According to the appeal, the government has not paid green energy producers since March.

The state-owned Guaranteed Buyer of Electricity, supposed to buy energy and redistribute it on behalf of the state, owes half-billion dollars to green producers, and investors are up in arms against the government.

In a press conference on June 9,  the founder of wind energy company Vindkraft Ukraine Carl Sturen said investors would be forced to sue the Guaranteed Buyer if the government does not find a long-term solution, Ukrainian media outlet Interfax reported.

“Now, due to long delays in payments, many companies have nothing to pay interest on loans, salaries.
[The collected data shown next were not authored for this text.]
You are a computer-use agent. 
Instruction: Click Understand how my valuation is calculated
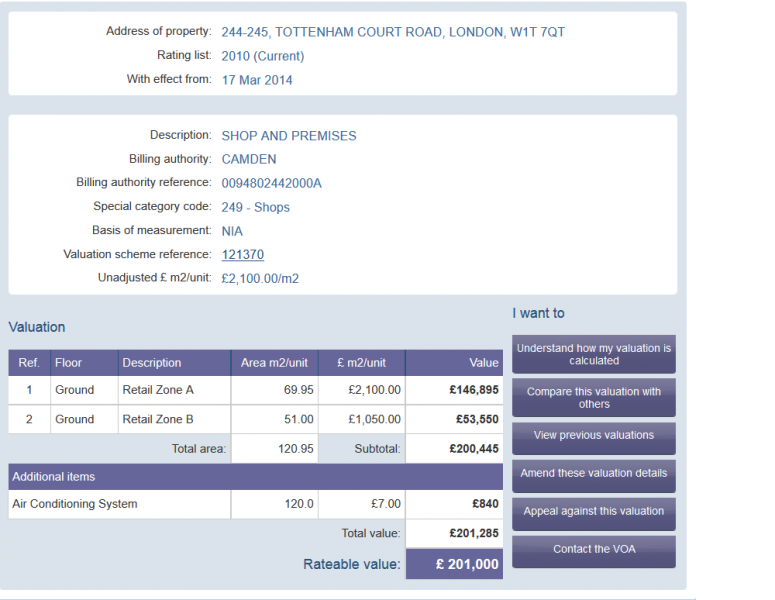tap(594, 354)
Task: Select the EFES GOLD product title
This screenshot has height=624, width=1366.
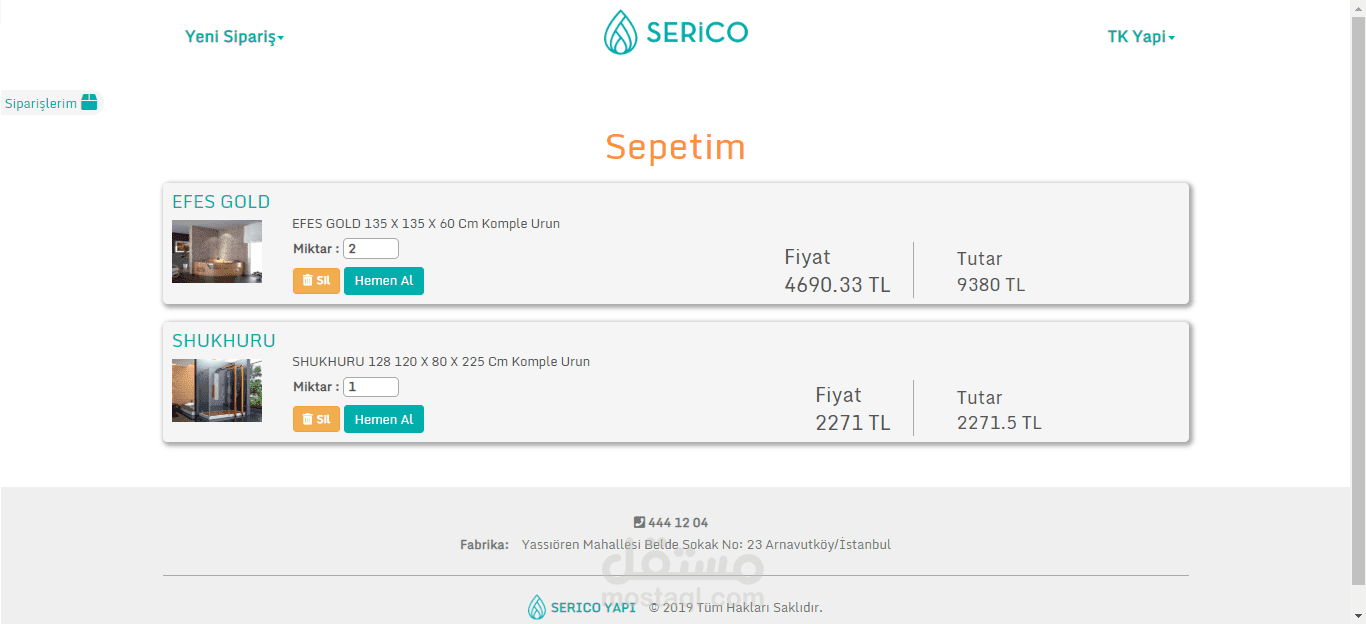Action: [x=221, y=202]
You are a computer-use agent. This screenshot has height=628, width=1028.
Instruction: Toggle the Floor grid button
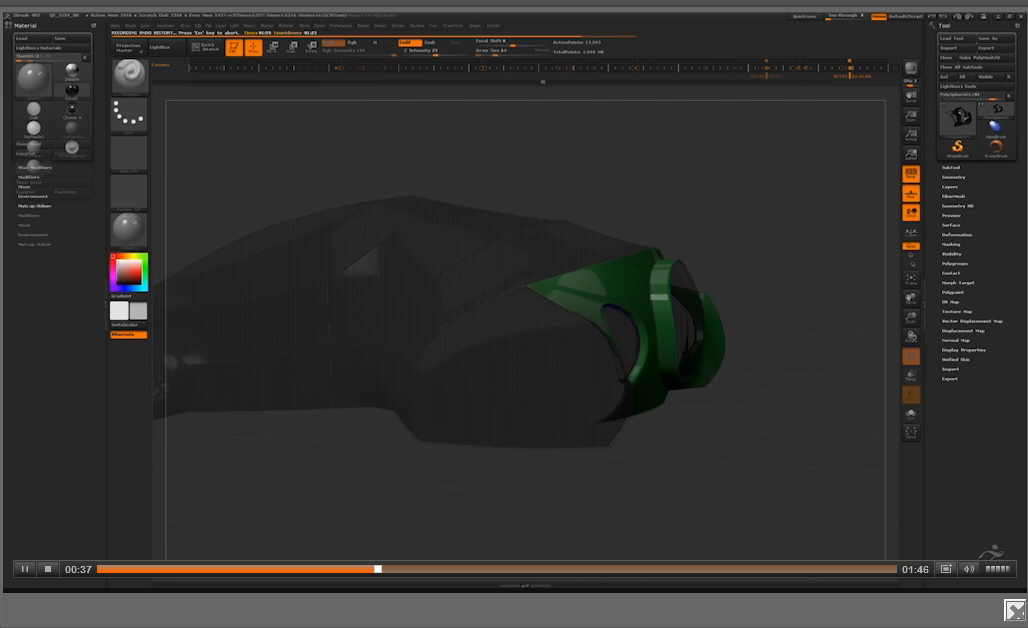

We only pay taxes, and then we won’t be able to do this for long,” he said.

Investors also reportedly sent a letter to the International Monetary Fund (IMF) to complain about the government’s plan to lower energy tariffs, saying the move would deter foreign investments and threaten Ukraine’s reforms, Reuters reported on June 1.

Solving the situation would also help Ukraine move towards long-delayed green auctions, where green producers bid on the prices at which they can supply energy to the state buyer.

It is a common model in most countries with developed renewable energy sectors, but the standoff between the government and the green producers pushed them back, as the auctions cannot take place until the government sets specific yearly quotas on renewable energy.